Work to complete ->
1. In the forum post about train watching at Fredericksburg, what color were all the cars of the northbound CSX train?
2. Pick up the forum thread about train watching at Fredericksburg from the point where it stops, and keep writing it.

Text provided ->
☆ ☆ ☆

# What did I see at FBG?



## Mystic River Dragon (Oct 12, 2015)

I am having a quiet, relaxing day at Fredericksburg after the excitement of the Gathering. I decided to go sit at FBG to see if any trains would go by before I wandered down to look at the river. Around 10:00 a.m., a CSX train went by going north. It was short (about 5 or 6 cars), and all the cars were a beautiful cobalt blue.

I can't provide any more details on the train because I was clutching my purse with one hand and the bench with the other as it went by. First lesson learned about watching trains at FBG: Don't sit on the platform when the freights go by--it was almost close enough to touch! Thank goodness it was short. When I heard the next one coming, I went over to the ramp to the street and watched from a comfortable distance.

Anyway, it's not much information, but any ideas on what I saw would be appreciated.

I am going to have lunch later at a place that looks over the river and has a view of the railroad bridge coming into FBG. I will check the Amtrak schedule and have lunch when there's a chance I might see something (if anything is on time).


----------



## OBS (Oct 12, 2015)

☆ ☆ ☆

Given information ->
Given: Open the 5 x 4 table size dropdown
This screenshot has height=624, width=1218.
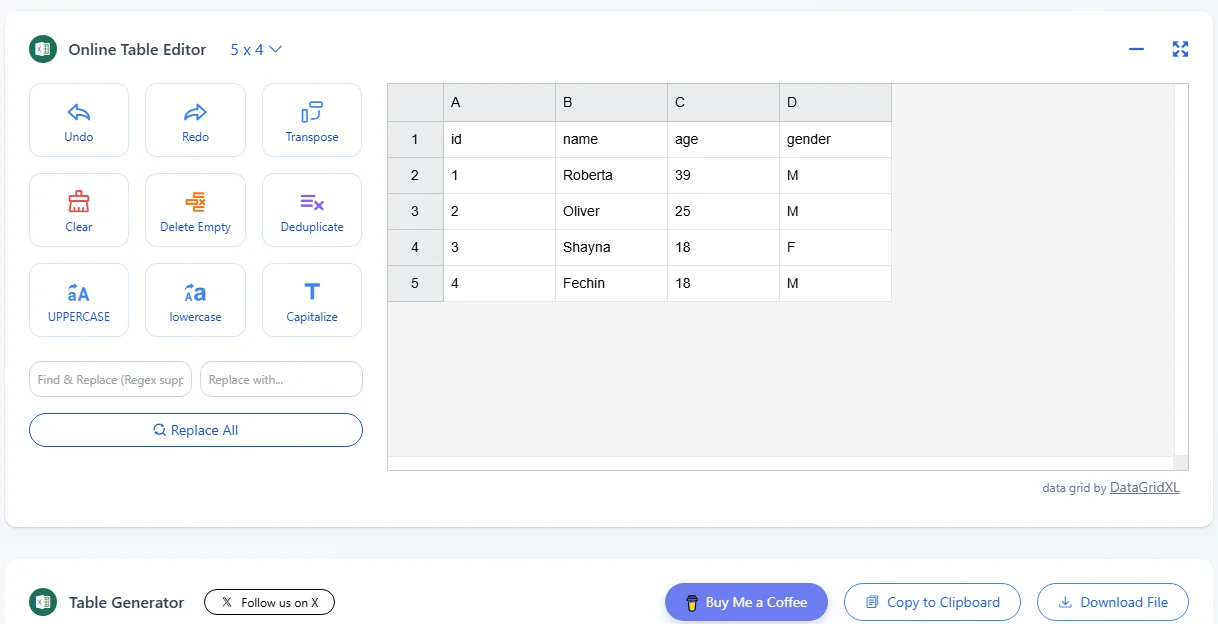Looking at the screenshot, I should [254, 49].
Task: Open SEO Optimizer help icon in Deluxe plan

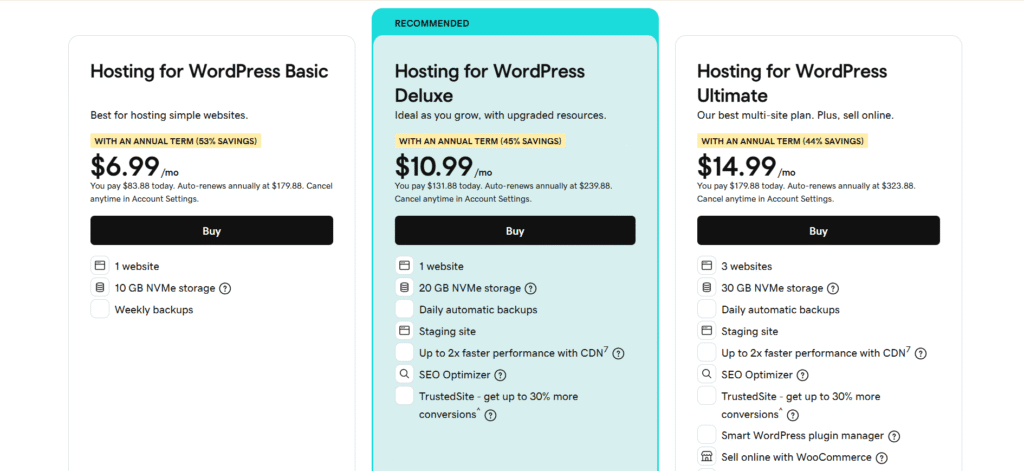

☆ ☆ ☆

Answers to the exercises ->
1. They were cobalt blue.

2.
It sounds like their (CSX) business cars heading somewhere...


----------



## MikefromCrete (Oct 12, 2015)

Right, that was probably a CSX business/executive train.


----------



## Mystic River Dragon (Oct 12, 2015)

Thanks to both of you--I love knowing someone here will have the answer to what any train is.


----------



## Agent (Oct 12, 2015)

Found this video of a CSX office car special in Newark, Delaware at 2:35 p.m. today. Does it look like the same train?


----------



## Mystic River Dragon (Oct 12, 2015)

Yes, thank you, Agent. That looks like it. Longer than I remember, but I was concentrating on not getting taken along with it since it was so close, so I probably thought I saw fewer cars than I actually did.


----------



## AmtrakBlue (Oct 12, 2015)

Mystic River Dragon said:


> Yes, thank you, Agent. That looks like it. Longer than I remember, but I was concentrating on not getting taken along with it since it was so close, so I probably thought I saw fewer cars than I actually did.


Maybe you had your eyes closed. h34r:


----------



## Mystic River Dragon (Oct 13, 2015)

AmtrakBlue said:


> Mystic River Dragon said:
> 
> 
> > Yes, thank you, Agent. That looks like it. Longer than I remember, but I was concentrating on not getting taken along with it since it was so close, so I probably thought I saw fewer cars than I actually did.
> ...


:giggle:


----------



## AmtrakBlue (Oct 14, 2015)

Agent said:


> Found this video of a CSX office car special in Newark, Delaware at 2:35 p.m. today. Does it look like the same train?


I'll probably be crossing those tracks tomorrow night so I'll try to remember to check it out.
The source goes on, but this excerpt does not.